Overview
AWS operates two primary ASNs: AS16509 (most cloud services) and AS14618 (Amazon retail / corporate). The ip-ranges.json file is the authoritative source — it tags each prefix with the service (EC2, S3, CLOUDFRONT, ROUTE53_RESOLVER, etc.) and the AWS region (us-east-1, eu-west-2, ap-southeast-1, ...). The file updates several times per day; AWS recommends polling daily.
Services on these IPs
Common services to filter by in ip-ranges.json: EC2 (any virtual machine — 1.8k+ prefixes), AMAZON (catch-all — 5.9k+ prefixes), S3 (object storage endpoints — region-specific), CLOUDFRONT (CDN edge), ROUTE53_RESOLVER (DNS), API_GATEWAY (API endpoints), GLOBALACCELERATOR. The "EC2" service is the broadest customer-facing — any IP there could be a customer VM.
How to detect AWS IPs
For Amazon-owned bots (e.g., Alexa crawler), reverse DNS points to *.amazonaws.com or *.compute.amazonaws.com and forward DNS resolves back. For general AWS ownership, fetch ip-ranges.json and check membership. Operationally: AS16509 in ASN lookup = AWS.
When this matters
Security teams allow/block specific AWS services (e.g., allow CloudFront, block EC2 ranges from certain regions). Compliance reports need AWS region tagging for data residency.

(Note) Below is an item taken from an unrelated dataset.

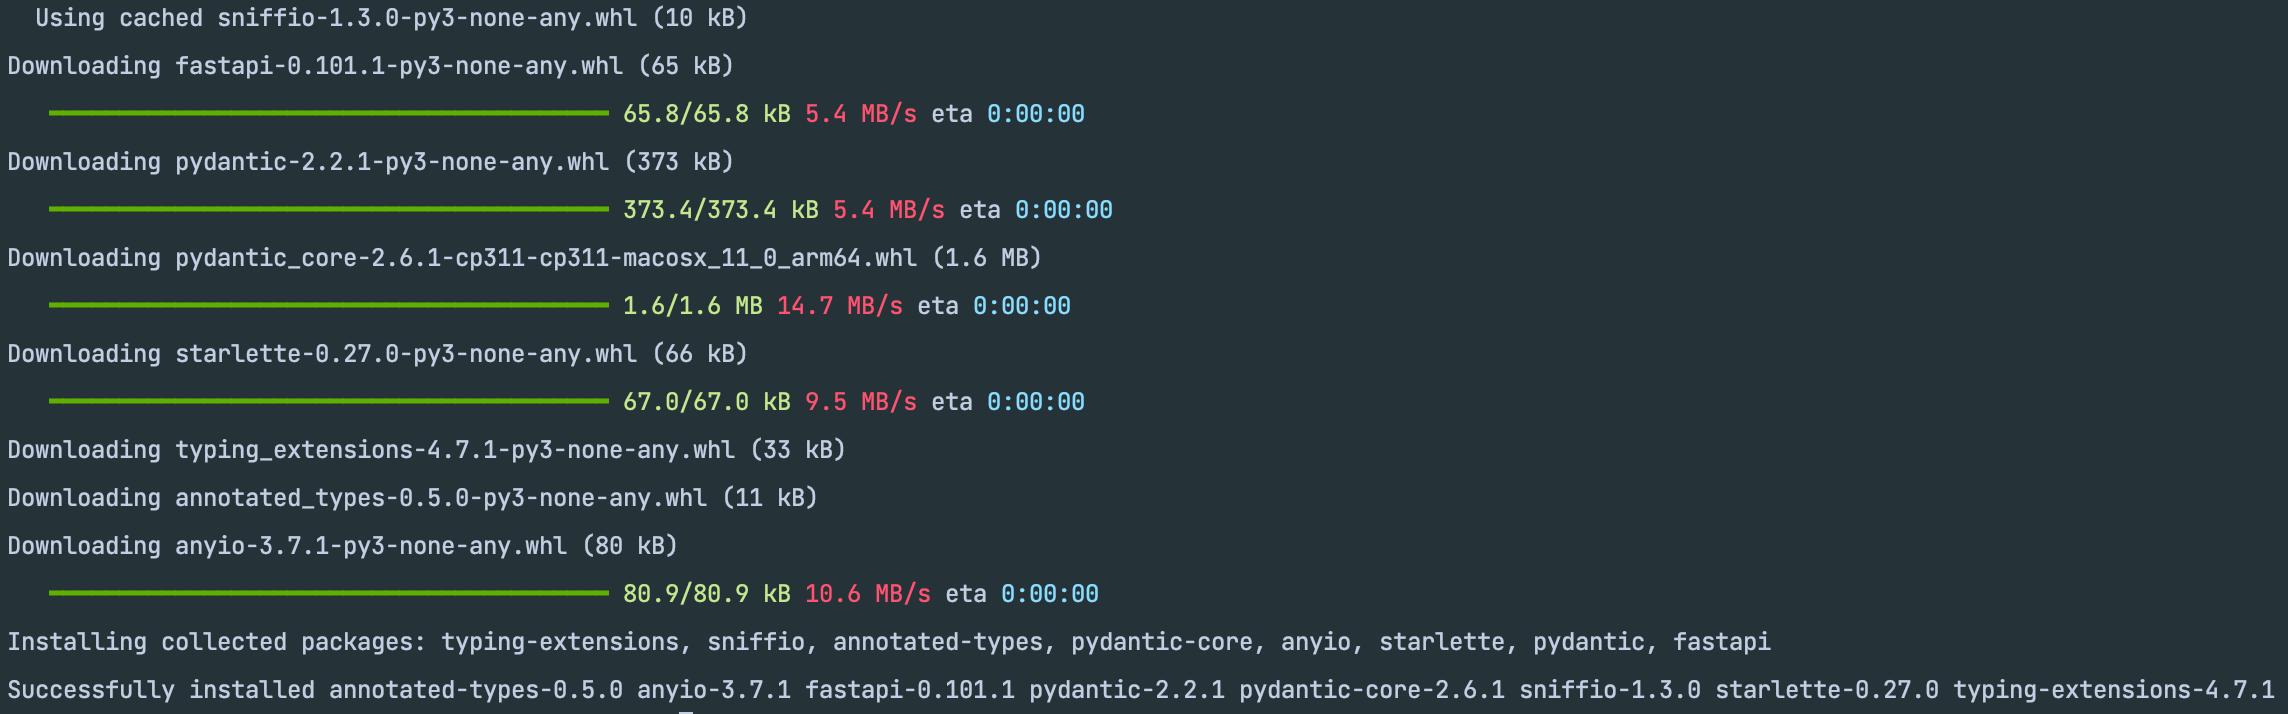
Task: Click the 373.4/373.4 kB size text
Action: [x=721, y=210]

Threat intel correlates abuse against EC2 ranges to identify rented attack infrastructure.
Caveats
EC2 IPs are dynamically assigned to customers. A connection from an EC2 IP says nothing about who is behind it — could be Netflix, a startup, or a botnet operator. Always check ip-ranges.json freshness; stale data causes false negatives when AWS adds new ranges.